» **AIM OF THE TASK**: The response must reproduce exactly every line of the material below holding the word "computer".

» **EXERCISE INPUT**:
══════════

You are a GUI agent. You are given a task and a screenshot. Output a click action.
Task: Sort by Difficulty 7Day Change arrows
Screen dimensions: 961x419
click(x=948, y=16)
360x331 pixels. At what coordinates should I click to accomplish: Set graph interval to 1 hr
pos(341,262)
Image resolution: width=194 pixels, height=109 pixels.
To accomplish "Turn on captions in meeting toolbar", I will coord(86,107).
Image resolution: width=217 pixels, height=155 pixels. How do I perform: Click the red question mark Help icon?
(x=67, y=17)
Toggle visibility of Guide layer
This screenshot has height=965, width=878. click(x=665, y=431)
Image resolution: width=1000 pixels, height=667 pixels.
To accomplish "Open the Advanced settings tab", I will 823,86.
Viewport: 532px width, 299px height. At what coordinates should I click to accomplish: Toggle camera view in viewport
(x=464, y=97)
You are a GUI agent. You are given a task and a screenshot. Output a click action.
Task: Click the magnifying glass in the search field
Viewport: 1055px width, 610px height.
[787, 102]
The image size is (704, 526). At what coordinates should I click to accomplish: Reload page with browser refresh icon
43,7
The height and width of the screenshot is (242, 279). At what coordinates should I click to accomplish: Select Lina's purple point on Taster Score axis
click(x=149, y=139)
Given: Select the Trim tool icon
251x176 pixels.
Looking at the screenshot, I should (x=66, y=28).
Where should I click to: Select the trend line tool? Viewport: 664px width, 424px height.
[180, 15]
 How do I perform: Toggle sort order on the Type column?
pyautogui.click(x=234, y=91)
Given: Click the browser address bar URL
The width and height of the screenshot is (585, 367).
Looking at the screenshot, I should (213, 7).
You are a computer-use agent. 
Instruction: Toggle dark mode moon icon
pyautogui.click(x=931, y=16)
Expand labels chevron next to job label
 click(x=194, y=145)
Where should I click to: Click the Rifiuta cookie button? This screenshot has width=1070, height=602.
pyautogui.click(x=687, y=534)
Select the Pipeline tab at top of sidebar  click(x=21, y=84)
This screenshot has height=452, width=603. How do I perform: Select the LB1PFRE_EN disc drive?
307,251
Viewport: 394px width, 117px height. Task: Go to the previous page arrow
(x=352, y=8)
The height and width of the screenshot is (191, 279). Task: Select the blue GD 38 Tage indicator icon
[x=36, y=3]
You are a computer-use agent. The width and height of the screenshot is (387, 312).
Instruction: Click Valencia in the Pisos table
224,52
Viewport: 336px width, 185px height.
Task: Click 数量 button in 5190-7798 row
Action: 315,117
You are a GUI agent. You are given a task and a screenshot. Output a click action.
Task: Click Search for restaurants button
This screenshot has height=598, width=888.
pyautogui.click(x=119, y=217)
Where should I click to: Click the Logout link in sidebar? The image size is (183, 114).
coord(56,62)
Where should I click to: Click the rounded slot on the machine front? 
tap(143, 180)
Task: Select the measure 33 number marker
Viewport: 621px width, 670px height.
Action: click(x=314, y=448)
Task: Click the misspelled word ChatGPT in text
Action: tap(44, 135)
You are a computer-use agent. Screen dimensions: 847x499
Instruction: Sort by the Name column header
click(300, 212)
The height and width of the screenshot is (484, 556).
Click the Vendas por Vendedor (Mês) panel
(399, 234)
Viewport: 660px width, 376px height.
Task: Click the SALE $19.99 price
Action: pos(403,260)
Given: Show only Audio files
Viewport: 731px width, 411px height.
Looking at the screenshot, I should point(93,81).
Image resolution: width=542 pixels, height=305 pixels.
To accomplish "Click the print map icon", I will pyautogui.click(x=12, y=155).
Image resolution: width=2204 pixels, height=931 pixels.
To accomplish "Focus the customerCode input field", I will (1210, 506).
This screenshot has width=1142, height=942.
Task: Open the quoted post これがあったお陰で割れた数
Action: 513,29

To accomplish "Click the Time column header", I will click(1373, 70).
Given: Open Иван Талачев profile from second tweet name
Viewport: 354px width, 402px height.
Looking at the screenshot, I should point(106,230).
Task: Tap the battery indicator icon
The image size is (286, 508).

══════════

» **TASK RESPONSE**:
You are a computer-use agent. 
You are a computer-use agent. The width and height of the screenshot is (387, 312).
You are a computer-use agent. Screen dimensions: 847x499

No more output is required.